Em entrevista ao Brasil de Fato, a deputada Mônica Francisco reiterou a avaliação do psicólogo Bruno Logan, que atua na redução de danos. Para ele, a aprovação da medida na Alerj representaria "30 anos de retrocesso", já que "em quase todos os lugares do mundo estamos discutindo legalização e descriminalização e agora, aqui, estamos discutindo tratamento forçado".
Confira a entrevista completa:
Brasil de Fato: Que fatores foram decisivos para a derrubada do projeto de lei?
Mônica Francisco: O projeto afirma de maneira contundente que a única forma de tratamento é a abstinência. Essa única forma não contempla a diversidade e não pode, portanto, ser utilizada para qualquer problema relacionado ao uso abusivo de drogas. O projeto de lei desconsidera a especificidade dos problemas mais concretos.
A opção pelas comunidades terapêuticas é uma medida religiosa, e não de saúde.
Que contradições existem no projeto de lei do deputado Márcio Pacheco (PSC)?
Ele descarta 30 anos de luta antimanicomial, de política construída e consolidada no âmbito da saúde pública. Descarta a construção de uma politica de atenção psicossocial, de produção de uma integralidade da assistência, entendida como um conjunto articulado de ações que visam inclusive a saída do confinamento.

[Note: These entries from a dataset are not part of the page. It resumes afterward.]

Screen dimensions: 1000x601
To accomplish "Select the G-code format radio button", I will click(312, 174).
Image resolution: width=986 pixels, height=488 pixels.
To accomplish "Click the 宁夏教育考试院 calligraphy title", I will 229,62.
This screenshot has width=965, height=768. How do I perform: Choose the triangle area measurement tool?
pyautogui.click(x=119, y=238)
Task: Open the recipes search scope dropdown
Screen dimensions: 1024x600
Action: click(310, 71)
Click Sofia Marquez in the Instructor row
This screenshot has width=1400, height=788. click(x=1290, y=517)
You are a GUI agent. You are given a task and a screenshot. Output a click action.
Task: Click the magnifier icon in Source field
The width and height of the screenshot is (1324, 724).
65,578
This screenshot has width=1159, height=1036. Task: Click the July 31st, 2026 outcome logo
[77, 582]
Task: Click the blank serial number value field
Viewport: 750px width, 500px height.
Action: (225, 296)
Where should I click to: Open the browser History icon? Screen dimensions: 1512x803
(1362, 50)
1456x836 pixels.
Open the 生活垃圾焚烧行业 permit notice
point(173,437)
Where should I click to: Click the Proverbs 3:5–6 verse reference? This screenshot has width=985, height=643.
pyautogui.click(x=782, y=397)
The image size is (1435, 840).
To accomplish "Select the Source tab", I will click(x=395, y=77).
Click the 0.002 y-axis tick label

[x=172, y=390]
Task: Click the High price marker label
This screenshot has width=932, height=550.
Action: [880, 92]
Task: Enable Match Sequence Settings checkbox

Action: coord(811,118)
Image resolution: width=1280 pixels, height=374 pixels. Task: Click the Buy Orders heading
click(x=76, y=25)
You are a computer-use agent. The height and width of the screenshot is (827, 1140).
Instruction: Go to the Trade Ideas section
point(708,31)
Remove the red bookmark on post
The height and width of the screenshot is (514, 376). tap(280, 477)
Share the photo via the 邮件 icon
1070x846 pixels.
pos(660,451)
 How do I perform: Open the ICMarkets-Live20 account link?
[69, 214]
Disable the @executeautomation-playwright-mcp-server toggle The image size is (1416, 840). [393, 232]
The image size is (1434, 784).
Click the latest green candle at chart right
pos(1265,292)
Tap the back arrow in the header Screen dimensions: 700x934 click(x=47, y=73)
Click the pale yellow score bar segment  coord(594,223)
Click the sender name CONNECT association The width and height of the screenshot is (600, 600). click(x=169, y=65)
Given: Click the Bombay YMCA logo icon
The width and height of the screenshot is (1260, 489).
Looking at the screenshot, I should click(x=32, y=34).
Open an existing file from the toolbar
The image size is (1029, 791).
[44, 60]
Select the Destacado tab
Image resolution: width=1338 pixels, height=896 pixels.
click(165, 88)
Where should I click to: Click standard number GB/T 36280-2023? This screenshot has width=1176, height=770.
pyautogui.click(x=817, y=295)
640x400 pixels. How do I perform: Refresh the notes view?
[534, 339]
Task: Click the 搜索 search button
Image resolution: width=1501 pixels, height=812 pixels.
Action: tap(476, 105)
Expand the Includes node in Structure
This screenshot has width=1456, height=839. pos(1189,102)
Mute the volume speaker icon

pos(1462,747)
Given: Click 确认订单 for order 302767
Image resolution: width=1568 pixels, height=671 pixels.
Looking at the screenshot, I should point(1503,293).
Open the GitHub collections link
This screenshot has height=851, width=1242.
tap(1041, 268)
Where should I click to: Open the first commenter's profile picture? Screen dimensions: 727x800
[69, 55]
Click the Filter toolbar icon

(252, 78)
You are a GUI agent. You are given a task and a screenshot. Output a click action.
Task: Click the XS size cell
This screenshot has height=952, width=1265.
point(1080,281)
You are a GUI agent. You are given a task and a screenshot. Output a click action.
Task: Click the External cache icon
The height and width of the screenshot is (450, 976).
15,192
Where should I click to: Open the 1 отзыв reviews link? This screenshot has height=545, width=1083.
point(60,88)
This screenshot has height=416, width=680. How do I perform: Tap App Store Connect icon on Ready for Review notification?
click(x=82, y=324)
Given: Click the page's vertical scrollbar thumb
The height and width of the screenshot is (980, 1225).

Ele descarta o debate sobre a ampliação do tratamento incluindo usuários, a produção de pesquisa sobre o assunto.
Como você vê a ação de algumas comunidades terapêuticas e que tratamento deve ser dado a elas?
O problema não é elas existirem, até porque quem vive em favelas e periferias sabe o quanto as comunidades terapêuticas ligadas a setores religiosos são um auxílio para muitas famílias. Mas elas não podem de maneira nenhuma ser financiadas pelo poder público. E não podem ser a única solução, a única porta de saída para um mal tão grande como é o uso abusivo de drogas. Além disso, as CTs têm que ser alvo de monitoramento e fiscalização por parte do Estado.
Quais são as linhas gerais de um projeto mais afinado a uma política progressista sobre o tema?
Um projeto que tenha diálogo com a comunidade científica que está pesquisando e pensando sobre esse tema, que tenha diálogo com os usuários do sistema de saúde nas áreas de atenção psicossocial. Esse projeto deve focar na distinção entre usuários e narcotraficantes, no que é política de segurança pública e no que é política de assistência social. E não pode prescindir do poder público e do fortalecimento do orçamento público e da proposta mais humanizada com a população em situação de rua.
A saída é coletiva, porque não existem saídas fáceis.
Há no horizonte a perspectiva de apresentação de um novo projeto de lei?
Não há essa perspectiva, mas sim o esforço por parte do campo progressista da Alerj que vem atuando na produção de emendas ao projeto para que ele atenda as questões problemáticas que ele apresenta e que geram risco, tensão e estigmatização das populações pretas e pardas.